Science Police Notes:  
  • Inferno left the Legion's company in Legion of Super-Heroes (v4) #96 (Sept 1997).
  • The mini-series uses a one-page flashback per issue to tell Inferno's origin story for the first time. Her real name - Sandy Anderson - is revealed.
  • The last issue has Saturn Girl contact Inferno about having found a way home (intersecting with Legion of Super-Heroes (v4) #100, Jan 1998); she doesn't go back.
  • Inferno would next be seen in Teen Titans (v2) #17, and would pop up very infrequently in issues of Superboy, Wonder Woman and Young Justice through late 2002. The Threeboot will reinvent her as a member of Mikt Ranzz's Wanderers.


  1. Ahhh, the Inferno mini... I did buy it, because I was a strong believer in supporting the Legion franchise, even though I wasn't particularly happy with it at the time.
    I always liked Immonen, who of course has strong ties to the legion going back some years at this point, and I thought the cover design was fun, bold and a step in the right direction.
    But yeah, there was no sympathy for the character (villian-ish anti heroes have never been my thing, no matter how much drama backstory you put into them).
    Anyway, kudos to DC for publishing it, to Immonen for proposing it I(and fighting back the disposable nature of the character) and yo you for not forgetting it.

  2. I bought the first issue, and then forgot about it, because I was unimpressed. I never liked her on the team, and the first issue of this mini didn't sway me enough. It sounds like Immonen did a good job with her though from your review, and it's a shame they didn't do it within the main Legion books. I might have cared more for the 'snotty, "not Sun Boy" placeholder', if they'd fleshed her out in a spotlight issue.

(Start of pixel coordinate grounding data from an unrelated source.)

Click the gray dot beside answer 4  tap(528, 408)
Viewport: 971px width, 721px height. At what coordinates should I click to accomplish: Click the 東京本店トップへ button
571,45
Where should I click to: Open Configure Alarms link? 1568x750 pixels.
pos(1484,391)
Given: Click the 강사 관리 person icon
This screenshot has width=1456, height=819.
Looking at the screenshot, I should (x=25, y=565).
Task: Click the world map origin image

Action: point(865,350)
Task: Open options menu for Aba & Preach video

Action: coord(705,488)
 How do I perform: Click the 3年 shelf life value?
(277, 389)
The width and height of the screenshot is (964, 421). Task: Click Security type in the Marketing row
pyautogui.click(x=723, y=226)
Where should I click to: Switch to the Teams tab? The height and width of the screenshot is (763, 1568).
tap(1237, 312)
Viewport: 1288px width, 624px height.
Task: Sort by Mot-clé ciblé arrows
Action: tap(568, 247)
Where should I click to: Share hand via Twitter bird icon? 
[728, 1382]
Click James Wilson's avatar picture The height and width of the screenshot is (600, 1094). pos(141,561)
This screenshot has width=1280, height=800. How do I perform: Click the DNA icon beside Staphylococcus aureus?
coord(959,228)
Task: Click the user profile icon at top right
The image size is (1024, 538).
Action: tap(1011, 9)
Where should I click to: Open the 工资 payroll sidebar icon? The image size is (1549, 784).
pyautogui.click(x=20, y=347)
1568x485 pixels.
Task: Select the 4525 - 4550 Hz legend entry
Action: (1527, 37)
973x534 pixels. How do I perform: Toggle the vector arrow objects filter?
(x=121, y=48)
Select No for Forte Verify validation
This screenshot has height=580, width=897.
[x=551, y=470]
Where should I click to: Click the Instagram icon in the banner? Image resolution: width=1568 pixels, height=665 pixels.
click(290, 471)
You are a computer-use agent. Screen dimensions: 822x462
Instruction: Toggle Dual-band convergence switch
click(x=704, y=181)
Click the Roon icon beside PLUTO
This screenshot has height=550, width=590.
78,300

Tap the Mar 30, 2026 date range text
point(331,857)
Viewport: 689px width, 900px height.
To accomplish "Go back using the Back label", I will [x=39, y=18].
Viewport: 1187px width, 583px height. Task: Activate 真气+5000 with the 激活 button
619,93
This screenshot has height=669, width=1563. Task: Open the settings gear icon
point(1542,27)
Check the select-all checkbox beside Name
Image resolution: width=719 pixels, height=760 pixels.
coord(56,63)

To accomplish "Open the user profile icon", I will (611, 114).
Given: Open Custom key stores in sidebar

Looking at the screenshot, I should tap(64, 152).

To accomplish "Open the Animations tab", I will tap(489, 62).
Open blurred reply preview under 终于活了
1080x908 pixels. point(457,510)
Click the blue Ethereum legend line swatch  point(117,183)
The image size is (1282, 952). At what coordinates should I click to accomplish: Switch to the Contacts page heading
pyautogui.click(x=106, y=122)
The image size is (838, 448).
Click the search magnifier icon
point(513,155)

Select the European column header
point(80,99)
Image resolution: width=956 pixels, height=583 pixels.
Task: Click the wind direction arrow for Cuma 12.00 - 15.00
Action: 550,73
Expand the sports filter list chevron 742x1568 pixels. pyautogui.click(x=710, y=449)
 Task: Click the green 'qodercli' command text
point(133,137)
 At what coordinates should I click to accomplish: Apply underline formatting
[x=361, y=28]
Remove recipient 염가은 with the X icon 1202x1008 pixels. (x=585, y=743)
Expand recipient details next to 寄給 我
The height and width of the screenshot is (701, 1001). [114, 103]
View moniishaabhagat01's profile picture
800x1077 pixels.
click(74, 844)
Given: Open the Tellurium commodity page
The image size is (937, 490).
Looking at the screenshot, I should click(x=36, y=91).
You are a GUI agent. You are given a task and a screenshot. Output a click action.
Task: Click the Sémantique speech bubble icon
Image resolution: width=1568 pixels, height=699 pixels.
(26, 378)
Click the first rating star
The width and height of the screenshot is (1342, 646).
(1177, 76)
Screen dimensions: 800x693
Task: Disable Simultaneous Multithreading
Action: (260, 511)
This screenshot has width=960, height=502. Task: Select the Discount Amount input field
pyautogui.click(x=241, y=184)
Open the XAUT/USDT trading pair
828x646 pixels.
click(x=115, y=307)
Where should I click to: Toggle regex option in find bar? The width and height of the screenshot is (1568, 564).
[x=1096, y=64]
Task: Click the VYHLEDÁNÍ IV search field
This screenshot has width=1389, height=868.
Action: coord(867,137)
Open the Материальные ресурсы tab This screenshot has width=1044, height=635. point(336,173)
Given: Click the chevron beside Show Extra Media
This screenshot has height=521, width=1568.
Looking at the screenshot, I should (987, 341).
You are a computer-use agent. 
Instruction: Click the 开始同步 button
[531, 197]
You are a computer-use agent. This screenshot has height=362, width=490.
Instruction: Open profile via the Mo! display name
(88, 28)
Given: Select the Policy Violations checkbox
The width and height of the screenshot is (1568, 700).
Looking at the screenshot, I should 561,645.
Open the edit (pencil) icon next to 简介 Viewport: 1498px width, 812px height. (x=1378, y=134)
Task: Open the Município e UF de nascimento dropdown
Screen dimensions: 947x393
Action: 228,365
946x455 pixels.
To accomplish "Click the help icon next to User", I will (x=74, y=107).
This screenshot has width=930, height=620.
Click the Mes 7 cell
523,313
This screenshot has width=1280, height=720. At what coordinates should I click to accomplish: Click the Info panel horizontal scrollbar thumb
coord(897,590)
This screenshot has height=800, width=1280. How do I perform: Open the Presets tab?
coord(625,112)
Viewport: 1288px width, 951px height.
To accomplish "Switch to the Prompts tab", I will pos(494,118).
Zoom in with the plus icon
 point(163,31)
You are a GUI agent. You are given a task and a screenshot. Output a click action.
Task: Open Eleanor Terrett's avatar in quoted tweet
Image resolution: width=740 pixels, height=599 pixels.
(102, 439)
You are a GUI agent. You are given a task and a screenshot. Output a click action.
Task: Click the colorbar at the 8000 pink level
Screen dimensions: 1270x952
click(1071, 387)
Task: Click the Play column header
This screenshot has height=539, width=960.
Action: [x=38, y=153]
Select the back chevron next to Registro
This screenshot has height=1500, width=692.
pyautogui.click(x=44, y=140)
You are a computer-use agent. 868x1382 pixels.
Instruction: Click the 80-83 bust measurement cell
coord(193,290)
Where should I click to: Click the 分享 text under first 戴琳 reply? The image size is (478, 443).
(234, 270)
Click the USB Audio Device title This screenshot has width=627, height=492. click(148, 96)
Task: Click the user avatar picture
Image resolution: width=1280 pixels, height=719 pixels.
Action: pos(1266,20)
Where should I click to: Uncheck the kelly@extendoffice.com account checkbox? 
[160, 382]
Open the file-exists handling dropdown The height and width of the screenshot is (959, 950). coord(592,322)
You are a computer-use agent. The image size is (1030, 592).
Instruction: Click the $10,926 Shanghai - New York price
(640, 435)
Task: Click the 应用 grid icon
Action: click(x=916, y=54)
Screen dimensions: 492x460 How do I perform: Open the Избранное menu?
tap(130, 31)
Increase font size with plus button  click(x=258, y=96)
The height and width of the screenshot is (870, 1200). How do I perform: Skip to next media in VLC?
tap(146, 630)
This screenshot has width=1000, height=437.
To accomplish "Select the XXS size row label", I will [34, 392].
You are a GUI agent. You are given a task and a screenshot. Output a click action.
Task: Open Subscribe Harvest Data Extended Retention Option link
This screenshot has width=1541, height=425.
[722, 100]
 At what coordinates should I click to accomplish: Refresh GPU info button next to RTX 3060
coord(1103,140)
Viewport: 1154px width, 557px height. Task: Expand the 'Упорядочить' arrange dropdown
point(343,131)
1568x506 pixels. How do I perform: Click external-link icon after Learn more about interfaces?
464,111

  3. This one definitely reads better as a complete story than separate issues. Which kind of shows how much of the content is filler. It's been a long time since I've read these issues (as they fell out of the main collection that I re-read repeatedly), and going back there is some good stuff here -- Immonen's art is beautiful as always and I do appreciate the exploration of the character -- but it is weakened by the disposable sidekicks and the vaguely defined villain.